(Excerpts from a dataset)
========================================

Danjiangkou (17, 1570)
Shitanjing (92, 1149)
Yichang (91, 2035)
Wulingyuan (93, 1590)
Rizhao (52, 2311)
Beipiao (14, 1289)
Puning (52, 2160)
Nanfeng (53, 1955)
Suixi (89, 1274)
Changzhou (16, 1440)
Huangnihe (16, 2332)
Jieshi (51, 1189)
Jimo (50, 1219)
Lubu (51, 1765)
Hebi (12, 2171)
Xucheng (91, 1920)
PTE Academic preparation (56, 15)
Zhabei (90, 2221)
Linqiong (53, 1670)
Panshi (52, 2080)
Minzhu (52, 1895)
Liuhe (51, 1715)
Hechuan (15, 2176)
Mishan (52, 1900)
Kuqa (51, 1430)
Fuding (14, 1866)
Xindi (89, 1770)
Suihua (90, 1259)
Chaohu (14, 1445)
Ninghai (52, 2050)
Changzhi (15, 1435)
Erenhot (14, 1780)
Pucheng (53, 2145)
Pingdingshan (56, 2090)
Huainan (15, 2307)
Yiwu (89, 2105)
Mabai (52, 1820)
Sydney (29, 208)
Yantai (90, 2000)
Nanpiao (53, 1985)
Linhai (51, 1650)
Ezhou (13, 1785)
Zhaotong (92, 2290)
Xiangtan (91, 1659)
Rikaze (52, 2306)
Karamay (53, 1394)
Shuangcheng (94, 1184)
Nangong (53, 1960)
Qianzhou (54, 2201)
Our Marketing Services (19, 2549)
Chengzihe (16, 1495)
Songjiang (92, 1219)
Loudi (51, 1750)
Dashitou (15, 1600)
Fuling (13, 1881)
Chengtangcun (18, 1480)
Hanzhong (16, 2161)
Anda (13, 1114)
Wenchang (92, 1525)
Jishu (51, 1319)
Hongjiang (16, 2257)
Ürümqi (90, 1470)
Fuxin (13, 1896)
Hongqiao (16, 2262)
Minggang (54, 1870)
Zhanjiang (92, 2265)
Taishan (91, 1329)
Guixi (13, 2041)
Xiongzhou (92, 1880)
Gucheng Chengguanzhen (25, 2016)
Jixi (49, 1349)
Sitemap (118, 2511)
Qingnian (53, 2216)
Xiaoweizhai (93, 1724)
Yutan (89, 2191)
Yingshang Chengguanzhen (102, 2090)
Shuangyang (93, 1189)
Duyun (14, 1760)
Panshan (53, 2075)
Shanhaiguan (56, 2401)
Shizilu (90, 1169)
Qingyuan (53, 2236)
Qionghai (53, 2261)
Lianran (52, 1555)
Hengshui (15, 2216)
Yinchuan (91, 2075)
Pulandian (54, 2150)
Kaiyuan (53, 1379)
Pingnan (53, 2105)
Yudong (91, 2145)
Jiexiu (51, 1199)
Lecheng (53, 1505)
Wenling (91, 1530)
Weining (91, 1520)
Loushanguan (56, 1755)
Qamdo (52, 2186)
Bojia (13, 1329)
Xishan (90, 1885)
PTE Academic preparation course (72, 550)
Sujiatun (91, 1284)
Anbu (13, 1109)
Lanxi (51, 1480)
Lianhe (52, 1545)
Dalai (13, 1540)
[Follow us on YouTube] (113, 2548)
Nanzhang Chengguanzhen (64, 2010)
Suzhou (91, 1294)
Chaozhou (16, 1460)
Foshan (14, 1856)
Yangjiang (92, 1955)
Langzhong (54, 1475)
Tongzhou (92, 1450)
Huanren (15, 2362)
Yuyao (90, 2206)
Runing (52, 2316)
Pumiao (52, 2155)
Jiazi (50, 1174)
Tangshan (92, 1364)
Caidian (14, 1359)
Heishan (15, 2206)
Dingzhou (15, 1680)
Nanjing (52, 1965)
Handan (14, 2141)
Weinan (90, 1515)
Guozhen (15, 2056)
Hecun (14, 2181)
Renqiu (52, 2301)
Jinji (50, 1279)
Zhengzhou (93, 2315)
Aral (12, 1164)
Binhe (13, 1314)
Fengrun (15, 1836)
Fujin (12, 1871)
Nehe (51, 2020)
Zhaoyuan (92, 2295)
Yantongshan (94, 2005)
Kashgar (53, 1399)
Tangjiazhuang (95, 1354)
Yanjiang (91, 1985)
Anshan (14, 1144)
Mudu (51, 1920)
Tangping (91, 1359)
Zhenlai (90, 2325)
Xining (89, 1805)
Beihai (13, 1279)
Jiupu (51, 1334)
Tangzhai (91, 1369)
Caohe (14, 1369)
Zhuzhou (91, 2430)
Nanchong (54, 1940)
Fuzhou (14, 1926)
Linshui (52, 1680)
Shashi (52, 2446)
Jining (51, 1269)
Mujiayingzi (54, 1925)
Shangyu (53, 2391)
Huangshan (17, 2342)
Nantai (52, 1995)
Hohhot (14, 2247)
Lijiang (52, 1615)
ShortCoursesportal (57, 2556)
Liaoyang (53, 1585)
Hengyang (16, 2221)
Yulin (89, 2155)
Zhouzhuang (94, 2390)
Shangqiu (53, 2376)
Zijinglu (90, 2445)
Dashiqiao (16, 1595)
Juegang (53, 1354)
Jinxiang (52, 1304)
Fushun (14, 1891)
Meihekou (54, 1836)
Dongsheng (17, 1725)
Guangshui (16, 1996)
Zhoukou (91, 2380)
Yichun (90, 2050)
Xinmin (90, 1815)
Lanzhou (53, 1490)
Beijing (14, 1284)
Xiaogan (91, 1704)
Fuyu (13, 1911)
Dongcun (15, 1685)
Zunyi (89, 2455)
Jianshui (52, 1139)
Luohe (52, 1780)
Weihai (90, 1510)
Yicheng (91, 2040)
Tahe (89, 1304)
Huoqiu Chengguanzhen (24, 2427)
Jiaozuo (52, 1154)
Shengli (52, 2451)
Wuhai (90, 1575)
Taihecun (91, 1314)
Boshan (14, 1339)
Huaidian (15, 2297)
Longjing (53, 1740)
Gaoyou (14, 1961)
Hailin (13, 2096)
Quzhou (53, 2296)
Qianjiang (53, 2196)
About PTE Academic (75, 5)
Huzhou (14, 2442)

========================================

▸ **EXERCISE**: Please transcribe only the lines in the records above running from the line that has "Xindi (89, 1770)" through the line that has "Pingnan (53, 2105)", both included, exactly as they appear.

▸ **TASK SOLUTION**:
Xindi (89, 1770)
Suihua (90, 1259)
Chaohu (14, 1445)
Ninghai (52, 2050)
Changzhi (15, 1435)
Erenhot (14, 1780)
Pucheng (53, 2145)
Pingdingshan (56, 2090)
Huainan (15, 2307)
Yiwu (89, 2105)
Mabai (52, 1820)
Sydney (29, 208)
Yantai (90, 2000)
Nanpiao (53, 1985)
Linhai (51, 1650)
Ezhou (13, 1785)
Zhaotong (92, 2290)
Xiangtan (91, 1659)
Rikaze (52, 2306)
Karamay (53, 1394)
Shuangcheng (94, 1184)
Nangong (53, 1960)
Qianzhou (54, 2201)
Our Marketing Services (19, 2549)
Chengzihe (16, 1495)
Songjiang (92, 1219)
Loudi (51, 1750)
Dashitou (15, 1600)
Fuling (13, 1881)
Chengtangcun (18, 1480)
Hanzhong (16, 2161)
Anda (13, 1114)
Wenchang (92, 1525)
Jishu (51, 1319)
Hongjiang (16, 2257)
Ürümqi (90, 1470)
Fuxin (13, 1896)
Hongqiao (16, 2262)
Minggang (54, 1870)
Zhanjiang (92, 2265)
Taishan (91, 1329)
Guixi (13, 2041)
Xiongzhou (92, 1880)
Gucheng Chengguanzhen (25, 2016)
Jixi (49, 1349)
Sitemap (118, 2511)
Qingnian (53, 2216)
Xiaoweizhai (93, 1724)
Yutan (89, 2191)
Yingshang Chengguanzhen (102, 2090)
Shuangyang (93, 1189)
Duyun (14, 1760)
Panshan (53, 2075)
Shanhaiguan (56, 2401)
Shizilu (90, 1169)
Qingyuan (53, 2236)
Qionghai (53, 2261)
Lianran (52, 1555)
Hengshui (15, 2216)
Yinchuan (91, 2075)
Pulandian (54, 2150)
Kaiyuan (53, 1379)
Pingnan (53, 2105)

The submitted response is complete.